The fiscal adjustment proposed by the institute includes €200m raised through wealth taxes such as reforms to the capital acquisitions tax and pension reliefs; a further €100m through increasing PRSI contributions; reforms to the corporate tax system that will generate another €100m; while a revamped water charge system that is scaled for household income, with increased charges for businesses, is forecast to raise €500m.
A further €300m can be raised through carry-over savings from the Haddington Road Agreement, according to the institute. This would be offset by €200m capital spending in social housing combined with €200m in current spending on programmes for the disadvantaged. According to Dr McDonnell, Ireland has one of the lowest investment rates in the economy among EU countries. If this trend continues, then it will undermine key services over the longer term, which in turn will weigh on the economy’s competitiveness.
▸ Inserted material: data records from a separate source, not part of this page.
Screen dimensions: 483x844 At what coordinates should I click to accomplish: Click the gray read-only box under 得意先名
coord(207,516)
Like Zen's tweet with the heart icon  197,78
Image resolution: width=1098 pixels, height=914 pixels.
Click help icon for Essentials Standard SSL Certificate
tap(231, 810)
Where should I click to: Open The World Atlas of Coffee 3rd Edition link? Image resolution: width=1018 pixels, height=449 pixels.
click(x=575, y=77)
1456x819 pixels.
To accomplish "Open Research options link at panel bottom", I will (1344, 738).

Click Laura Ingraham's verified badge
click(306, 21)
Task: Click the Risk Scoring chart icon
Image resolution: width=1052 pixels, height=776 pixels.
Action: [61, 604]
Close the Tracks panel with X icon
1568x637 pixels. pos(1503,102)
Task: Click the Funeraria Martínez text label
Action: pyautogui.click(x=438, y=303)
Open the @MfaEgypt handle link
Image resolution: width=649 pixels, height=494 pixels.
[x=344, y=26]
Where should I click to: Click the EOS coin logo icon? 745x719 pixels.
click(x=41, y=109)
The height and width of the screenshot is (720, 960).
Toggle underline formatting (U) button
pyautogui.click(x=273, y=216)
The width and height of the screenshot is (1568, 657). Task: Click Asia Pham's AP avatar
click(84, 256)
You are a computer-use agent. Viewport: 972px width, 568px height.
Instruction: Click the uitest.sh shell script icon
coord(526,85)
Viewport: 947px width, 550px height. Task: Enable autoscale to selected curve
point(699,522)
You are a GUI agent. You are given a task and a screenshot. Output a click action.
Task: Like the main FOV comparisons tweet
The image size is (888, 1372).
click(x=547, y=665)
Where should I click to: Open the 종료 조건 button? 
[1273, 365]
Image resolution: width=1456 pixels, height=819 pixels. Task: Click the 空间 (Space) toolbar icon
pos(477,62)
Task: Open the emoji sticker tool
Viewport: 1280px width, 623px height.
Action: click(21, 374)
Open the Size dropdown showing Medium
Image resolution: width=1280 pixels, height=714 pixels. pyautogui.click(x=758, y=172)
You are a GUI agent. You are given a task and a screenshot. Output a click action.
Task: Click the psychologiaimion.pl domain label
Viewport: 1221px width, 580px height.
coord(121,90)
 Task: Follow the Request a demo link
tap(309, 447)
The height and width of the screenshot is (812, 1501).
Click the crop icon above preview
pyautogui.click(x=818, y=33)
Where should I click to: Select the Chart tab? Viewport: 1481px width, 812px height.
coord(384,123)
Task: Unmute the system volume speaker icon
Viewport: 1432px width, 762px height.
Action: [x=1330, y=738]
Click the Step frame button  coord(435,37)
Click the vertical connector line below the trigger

Consequently, the institute is proposing an ‘off-the-books’ public investment of €1bn, which will be financed through the Strategic Investment Fund. This would be earmarked for schools, education, broadband infrastructure and other projects.
The think tank advocates the retention of the property tax. Mr McDonnell argues that “it is a core component of an intelligently designed revenue base.”
However, houses that are suffering from negative equity or where there is low household income could be exempted. However, the State would have a lien (security interest) on the proceeds when the house is subsequently sold, or passed on for inheritance.
Overall, the institute forecasts economic growth of 2.1% this year and 2.9% next year. Much of the this will come from an increase in investment.
Unemployment is expected to fall to 11.5% at the end of this year; 10.7% by the end of 2015 and 9.9% by the end of 2016.